Dataset records:
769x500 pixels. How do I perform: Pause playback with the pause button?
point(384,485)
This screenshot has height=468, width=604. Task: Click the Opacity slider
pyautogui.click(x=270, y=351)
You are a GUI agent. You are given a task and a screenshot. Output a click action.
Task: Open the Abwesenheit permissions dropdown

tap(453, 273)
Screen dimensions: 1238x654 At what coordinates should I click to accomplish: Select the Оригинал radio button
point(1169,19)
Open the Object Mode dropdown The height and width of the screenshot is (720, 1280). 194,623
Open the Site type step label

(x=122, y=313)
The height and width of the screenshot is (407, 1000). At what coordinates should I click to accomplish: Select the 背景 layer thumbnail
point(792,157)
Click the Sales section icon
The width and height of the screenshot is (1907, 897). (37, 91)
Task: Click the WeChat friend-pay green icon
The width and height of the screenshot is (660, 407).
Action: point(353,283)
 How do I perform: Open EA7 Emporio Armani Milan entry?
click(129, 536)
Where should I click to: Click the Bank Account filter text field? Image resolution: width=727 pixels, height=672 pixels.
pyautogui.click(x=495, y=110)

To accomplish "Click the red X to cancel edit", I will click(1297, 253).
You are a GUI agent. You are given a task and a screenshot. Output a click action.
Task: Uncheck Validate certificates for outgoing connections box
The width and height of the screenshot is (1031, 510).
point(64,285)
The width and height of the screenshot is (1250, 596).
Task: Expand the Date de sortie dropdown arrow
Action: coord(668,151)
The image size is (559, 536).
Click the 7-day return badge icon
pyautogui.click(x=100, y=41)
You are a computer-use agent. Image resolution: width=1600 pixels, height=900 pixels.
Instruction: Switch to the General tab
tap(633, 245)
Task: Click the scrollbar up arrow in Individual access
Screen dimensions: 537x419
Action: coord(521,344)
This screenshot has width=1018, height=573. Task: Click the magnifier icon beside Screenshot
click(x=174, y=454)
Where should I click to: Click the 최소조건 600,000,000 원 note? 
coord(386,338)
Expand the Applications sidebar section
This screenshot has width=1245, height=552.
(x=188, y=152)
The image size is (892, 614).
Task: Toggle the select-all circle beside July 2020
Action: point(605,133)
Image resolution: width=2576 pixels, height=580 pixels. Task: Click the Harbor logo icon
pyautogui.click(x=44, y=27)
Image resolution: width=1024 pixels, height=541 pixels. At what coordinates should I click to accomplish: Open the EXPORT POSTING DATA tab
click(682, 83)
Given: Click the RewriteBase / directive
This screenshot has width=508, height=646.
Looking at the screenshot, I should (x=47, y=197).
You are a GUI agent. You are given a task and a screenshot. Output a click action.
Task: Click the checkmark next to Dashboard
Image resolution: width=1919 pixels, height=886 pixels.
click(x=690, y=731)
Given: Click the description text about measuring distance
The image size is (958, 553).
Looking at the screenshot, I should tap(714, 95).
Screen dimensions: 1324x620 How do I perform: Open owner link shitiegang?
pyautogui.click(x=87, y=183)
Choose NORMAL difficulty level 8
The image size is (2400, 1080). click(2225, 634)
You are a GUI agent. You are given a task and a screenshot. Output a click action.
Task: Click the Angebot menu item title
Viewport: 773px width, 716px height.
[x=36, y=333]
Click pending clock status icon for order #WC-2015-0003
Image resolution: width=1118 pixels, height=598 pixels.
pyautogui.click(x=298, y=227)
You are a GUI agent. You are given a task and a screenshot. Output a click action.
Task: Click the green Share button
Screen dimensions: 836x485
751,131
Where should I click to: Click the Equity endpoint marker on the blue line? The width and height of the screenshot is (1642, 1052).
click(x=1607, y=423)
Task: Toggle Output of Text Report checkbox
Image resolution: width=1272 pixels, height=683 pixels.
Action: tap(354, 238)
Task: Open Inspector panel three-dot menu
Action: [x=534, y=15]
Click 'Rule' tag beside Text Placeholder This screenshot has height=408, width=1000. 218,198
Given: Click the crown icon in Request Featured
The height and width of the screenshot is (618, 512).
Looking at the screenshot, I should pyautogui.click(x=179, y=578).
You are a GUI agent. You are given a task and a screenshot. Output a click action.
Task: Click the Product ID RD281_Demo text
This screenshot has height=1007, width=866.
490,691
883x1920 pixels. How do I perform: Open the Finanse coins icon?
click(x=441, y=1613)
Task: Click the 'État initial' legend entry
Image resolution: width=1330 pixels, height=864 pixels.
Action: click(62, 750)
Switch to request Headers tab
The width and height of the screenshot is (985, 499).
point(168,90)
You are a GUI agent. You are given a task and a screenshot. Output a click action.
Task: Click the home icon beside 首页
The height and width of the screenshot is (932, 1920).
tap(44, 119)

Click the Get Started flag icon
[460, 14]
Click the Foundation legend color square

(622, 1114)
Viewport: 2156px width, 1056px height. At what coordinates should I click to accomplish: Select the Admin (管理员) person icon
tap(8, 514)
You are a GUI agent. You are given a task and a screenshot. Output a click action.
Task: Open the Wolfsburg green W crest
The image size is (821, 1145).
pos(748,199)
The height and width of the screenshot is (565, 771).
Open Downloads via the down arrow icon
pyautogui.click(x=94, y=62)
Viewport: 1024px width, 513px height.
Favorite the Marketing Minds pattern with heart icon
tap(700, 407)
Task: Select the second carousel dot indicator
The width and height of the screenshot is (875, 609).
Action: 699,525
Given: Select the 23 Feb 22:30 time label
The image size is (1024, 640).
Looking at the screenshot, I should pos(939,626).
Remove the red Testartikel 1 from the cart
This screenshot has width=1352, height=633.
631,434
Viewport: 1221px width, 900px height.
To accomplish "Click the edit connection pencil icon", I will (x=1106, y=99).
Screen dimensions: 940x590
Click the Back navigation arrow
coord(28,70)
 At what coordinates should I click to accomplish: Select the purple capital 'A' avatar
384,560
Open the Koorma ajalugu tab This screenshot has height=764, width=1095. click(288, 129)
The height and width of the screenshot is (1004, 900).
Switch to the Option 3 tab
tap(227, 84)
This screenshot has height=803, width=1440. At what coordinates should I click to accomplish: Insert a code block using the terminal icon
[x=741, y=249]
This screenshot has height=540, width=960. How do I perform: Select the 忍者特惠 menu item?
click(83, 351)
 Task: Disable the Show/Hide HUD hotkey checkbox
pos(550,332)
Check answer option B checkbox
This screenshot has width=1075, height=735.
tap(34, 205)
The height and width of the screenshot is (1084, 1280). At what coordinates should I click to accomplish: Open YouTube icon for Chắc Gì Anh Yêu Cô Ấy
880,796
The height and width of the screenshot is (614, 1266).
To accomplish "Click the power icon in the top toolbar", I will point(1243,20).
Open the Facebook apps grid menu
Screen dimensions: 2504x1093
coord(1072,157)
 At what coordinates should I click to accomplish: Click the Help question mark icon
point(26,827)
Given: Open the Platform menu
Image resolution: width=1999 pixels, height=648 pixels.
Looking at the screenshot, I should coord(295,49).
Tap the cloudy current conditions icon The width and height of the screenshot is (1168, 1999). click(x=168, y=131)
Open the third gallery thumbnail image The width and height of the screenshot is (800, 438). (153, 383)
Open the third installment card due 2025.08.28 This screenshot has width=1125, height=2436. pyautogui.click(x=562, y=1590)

Task to complete: Your task is to give the records above again, exactly.

Result:
769x500 pixels. How do I perform: Pause playback with the pause button?
point(384,485)
This screenshot has height=468, width=604. Task: Click the Opacity slider
pyautogui.click(x=270, y=351)
You are a GUI agent. You are given a task and a screenshot. Output a click action.
Task: Open the Abwesenheit permissions dropdown

tap(453, 273)
Screen dimensions: 1238x654 At what coordinates should I click to accomplish: Select the Оригинал radio button
point(1169,19)
Open the Object Mode dropdown The height and width of the screenshot is (720, 1280). 194,623
Open the Site type step label

(x=122, y=313)
The height and width of the screenshot is (407, 1000). At what coordinates should I click to accomplish: Select the 背景 layer thumbnail
point(792,157)
Click the Sales section icon
The width and height of the screenshot is (1907, 897). (37, 91)
Task: Click the WeChat friend-pay green icon
The width and height of the screenshot is (660, 407).
Action: point(353,283)
 How do I perform: Open EA7 Emporio Armani Milan entry?
click(129, 536)
Where should I click to: Click the Bank Account filter text field? Image resolution: width=727 pixels, height=672 pixels.
pyautogui.click(x=495, y=110)

To accomplish "Click the red X to cancel edit", I will click(1297, 253).
You are a GUI agent. You are given a task and a screenshot. Output a click action.
Task: Uncheck Validate certificates for outgoing connections box
The width and height of the screenshot is (1031, 510).
point(64,285)
The width and height of the screenshot is (1250, 596).
Task: Expand the Date de sortie dropdown arrow
Action: coord(668,151)
The image size is (559, 536).
Click the 7-day return badge icon
pyautogui.click(x=100, y=41)
You are a computer-use agent. Image resolution: width=1600 pixels, height=900 pixels.
Instruction: Switch to the General tab
tap(633, 245)
Task: Click the scrollbar up arrow in Individual access
Screen dimensions: 537x419
Action: coord(521,344)
This screenshot has width=1018, height=573. Task: Click the magnifier icon beside Screenshot
click(x=174, y=454)
Where should I click to: Click the 최소조건 600,000,000 원 note? 
coord(386,338)
Expand the Applications sidebar section
This screenshot has width=1245, height=552.
(x=188, y=152)
The image size is (892, 614).
Task: Toggle the select-all circle beside July 2020
Action: point(605,133)
Image resolution: width=2576 pixels, height=580 pixels. Task: Click the Harbor logo icon
pyautogui.click(x=44, y=27)
Image resolution: width=1024 pixels, height=541 pixels. At what coordinates should I click to accomplish: Open the EXPORT POSTING DATA tab
click(682, 83)
Given: Click the RewriteBase / directive
This screenshot has width=508, height=646.
Looking at the screenshot, I should (x=47, y=197).
You are a GUI agent. You are given a task and a screenshot. Output a click action.
Task: Click the checkmark next to Dashboard
Image resolution: width=1919 pixels, height=886 pixels.
click(x=690, y=731)
Given: Click the description text about measuring distance
The image size is (958, 553).
Looking at the screenshot, I should tap(714, 95).
Screen dimensions: 1324x620 How do I perform: Open owner link shitiegang?
pyautogui.click(x=87, y=183)
Choose NORMAL difficulty level 8
The image size is (2400, 1080). click(2225, 634)
You are a GUI agent. You are given a task and a screenshot. Output a click action.
Task: Click the Angebot menu item title
Viewport: 773px width, 716px height.
[x=36, y=333]
Click pending clock status icon for order #WC-2015-0003
Image resolution: width=1118 pixels, height=598 pixels.
pyautogui.click(x=298, y=227)
You are a GUI agent. You are given a task and a screenshot. Output a click action.
Task: Click the green Share button
Screen dimensions: 836x485
751,131
Where should I click to: Click the Equity endpoint marker on the blue line? The width and height of the screenshot is (1642, 1052).
click(x=1607, y=423)
Task: Toggle Output of Text Report checkbox
Image resolution: width=1272 pixels, height=683 pixels.
Action: tap(354, 238)
Task: Open Inspector panel three-dot menu
Action: [x=534, y=15]
Click 'Rule' tag beside Text Placeholder This screenshot has height=408, width=1000. 218,198
Given: Click the crown icon in Request Featured
The height and width of the screenshot is (618, 512).
Looking at the screenshot, I should pyautogui.click(x=179, y=578).
You are a GUI agent. You are given a task and a screenshot. Output a click action.
Task: Click the Product ID RD281_Demo text
This screenshot has height=1007, width=866.
490,691
883x1920 pixels. How do I perform: Open the Finanse coins icon?
click(x=441, y=1613)
Task: Click the 'État initial' legend entry
Image resolution: width=1330 pixels, height=864 pixels.
Action: click(62, 750)
Switch to request Headers tab
The width and height of the screenshot is (985, 499).
point(168,90)
You are a GUI agent. You are given a task and a screenshot. Output a click action.
Task: Click the home icon beside 首页
The height and width of the screenshot is (932, 1920).
tap(44, 119)

Click the Get Started flag icon
[460, 14]
Click the Foundation legend color square

(622, 1114)
Viewport: 2156px width, 1056px height. At what coordinates should I click to accomplish: Select the Admin (管理员) person icon
tap(8, 514)
You are a GUI agent. You are given a task and a screenshot. Output a click action.
Task: Open the Wolfsburg green W crest
The image size is (821, 1145).
pos(748,199)
The height and width of the screenshot is (565, 771).
Open Downloads via the down arrow icon
pyautogui.click(x=94, y=62)
Viewport: 1024px width, 513px height.
Favorite the Marketing Minds pattern with heart icon
tap(700, 407)
Task: Select the second carousel dot indicator
The width and height of the screenshot is (875, 609).
Action: 699,525
Given: Select the 23 Feb 22:30 time label
The image size is (1024, 640).
Looking at the screenshot, I should pos(939,626).
Remove the red Testartikel 1 from the cart
This screenshot has width=1352, height=633.
631,434
Viewport: 1221px width, 900px height.
To accomplish "Click the edit connection pencil icon", I will (x=1106, y=99).
Screen dimensions: 940x590
Click the Back navigation arrow
coord(28,70)
 At what coordinates should I click to accomplish: Select the purple capital 'A' avatar
384,560
Open the Koorma ajalugu tab This screenshot has height=764, width=1095. click(288, 129)
The height and width of the screenshot is (1004, 900).
Switch to the Option 3 tab
tap(227, 84)
This screenshot has height=803, width=1440. At what coordinates should I click to accomplish: Insert a code block using the terminal icon
[x=741, y=249]
This screenshot has height=540, width=960. How do I perform: Select the 忍者特惠 menu item?
click(83, 351)
 Task: Disable the Show/Hide HUD hotkey checkbox
pos(550,332)
Check answer option B checkbox
This screenshot has width=1075, height=735.
tap(34, 205)
The height and width of the screenshot is (1084, 1280). At what coordinates should I click to accomplish: Open YouTube icon for Chắc Gì Anh Yêu Cô Ấy
880,796
The height and width of the screenshot is (614, 1266).
To accomplish "Click the power icon in the top toolbar", I will point(1243,20).
Open the Facebook apps grid menu
Screen dimensions: 2504x1093
coord(1072,157)
 At what coordinates should I click to accomplish: Click the Help question mark icon
point(26,827)
Given: Open the Platform menu
Image resolution: width=1999 pixels, height=648 pixels.
Looking at the screenshot, I should coord(295,49).
Tap the cloudy current conditions icon The width and height of the screenshot is (1168, 1999). click(x=168, y=131)
Open the third gallery thumbnail image The width and height of the screenshot is (800, 438). (153, 383)
Open the third installment card due 2025.08.28 This screenshot has width=1125, height=2436. pyautogui.click(x=562, y=1590)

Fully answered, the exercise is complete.